Input records
--- START ---
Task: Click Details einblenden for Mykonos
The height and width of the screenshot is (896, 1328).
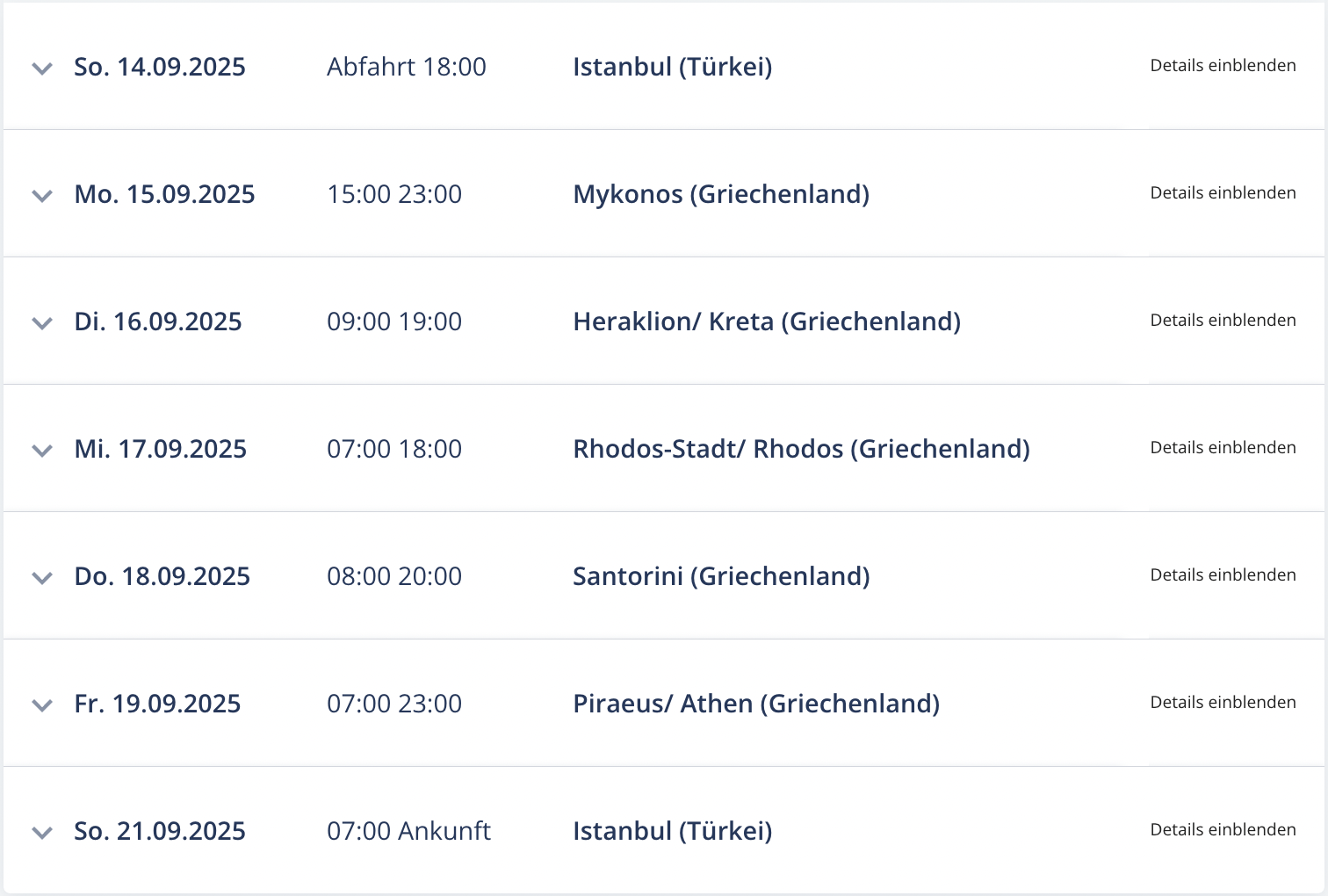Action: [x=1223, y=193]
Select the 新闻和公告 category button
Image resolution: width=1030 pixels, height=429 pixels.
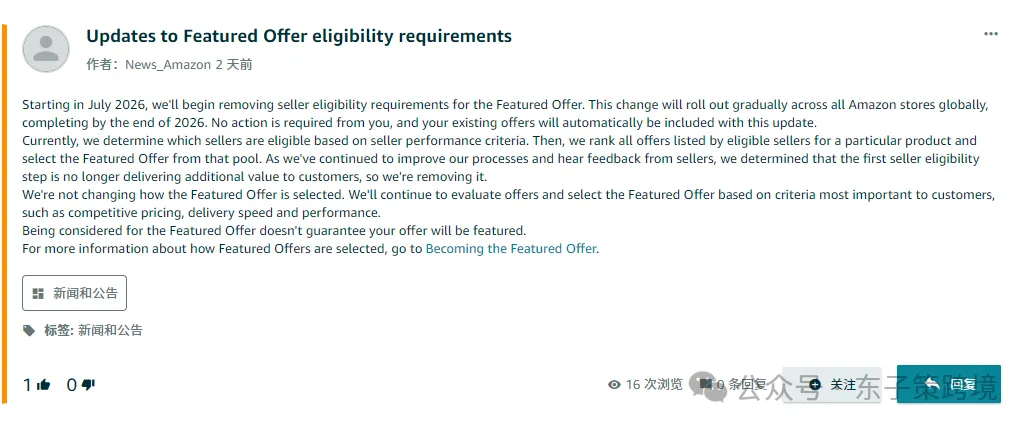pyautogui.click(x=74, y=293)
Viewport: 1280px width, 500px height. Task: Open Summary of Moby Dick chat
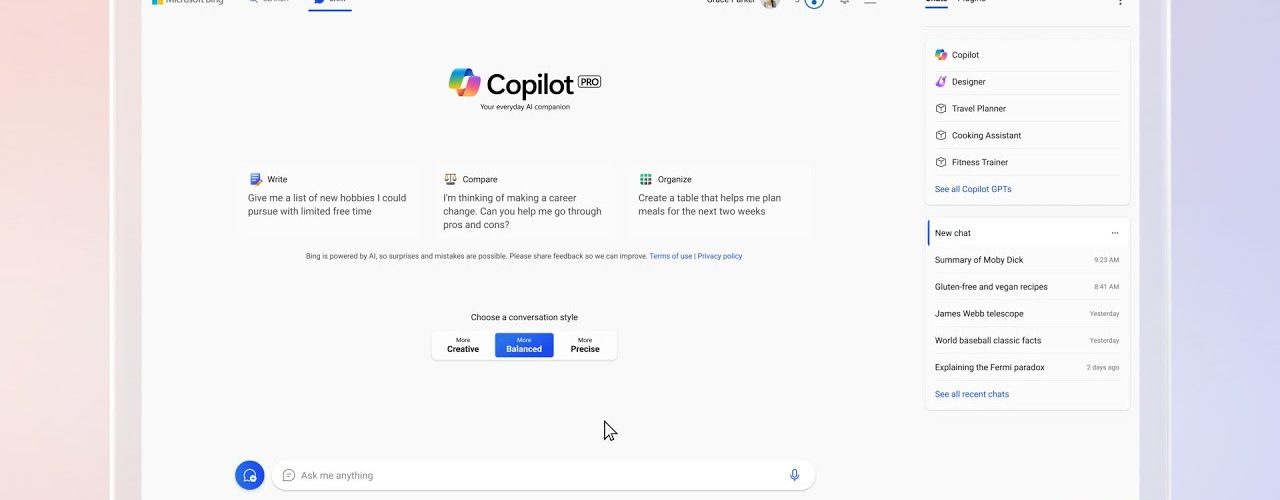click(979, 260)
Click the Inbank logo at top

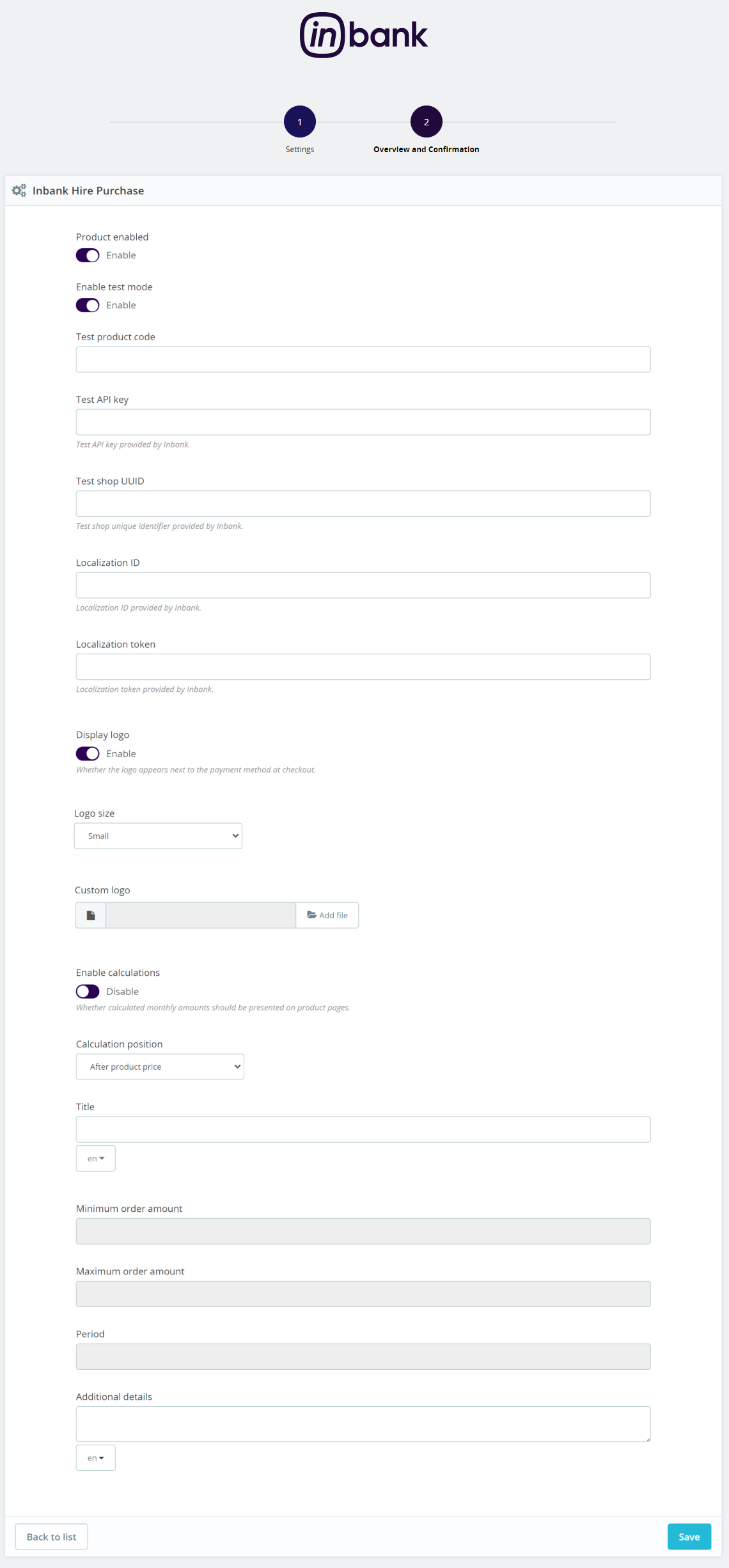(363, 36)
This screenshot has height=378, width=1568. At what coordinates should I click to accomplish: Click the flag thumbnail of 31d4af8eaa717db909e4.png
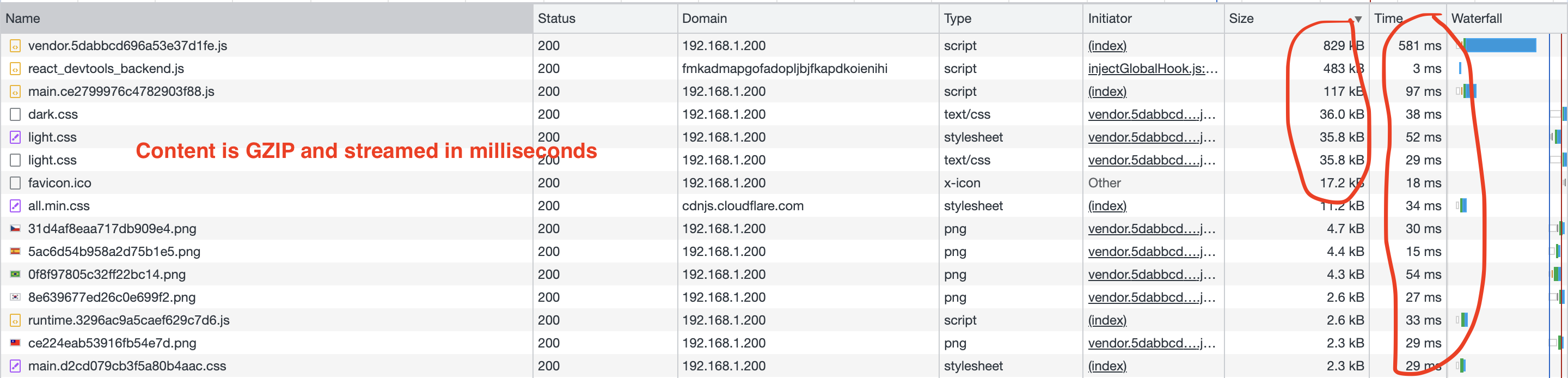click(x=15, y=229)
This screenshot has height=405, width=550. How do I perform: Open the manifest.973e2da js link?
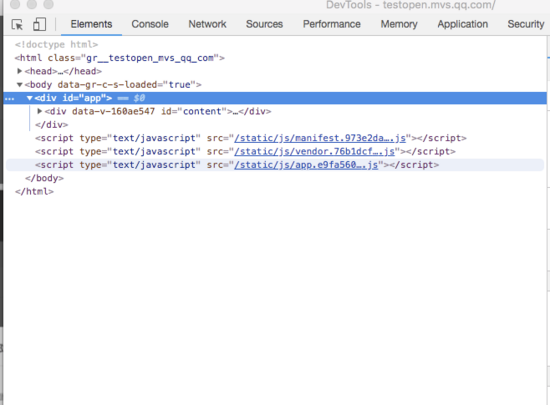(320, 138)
--- END ---
Task goal
Everything in the listing must be copied exactly except the pictures.

Final answer
Task: Click Details einblenden for Mykonos
The height and width of the screenshot is (896, 1328).
Action: [x=1223, y=193]
Select the 新闻和公告 category button
Image resolution: width=1030 pixels, height=429 pixels.
pyautogui.click(x=74, y=293)
Viewport: 1280px width, 500px height. Task: Open Summary of Moby Dick chat
click(979, 260)
Click the Inbank logo at top

(363, 36)
This screenshot has height=378, width=1568. At what coordinates should I click to accomplish: Click the flag thumbnail of 31d4af8eaa717db909e4.png
click(x=15, y=229)
This screenshot has height=405, width=550. How do I perform: Open the manifest.973e2da js link?
(320, 138)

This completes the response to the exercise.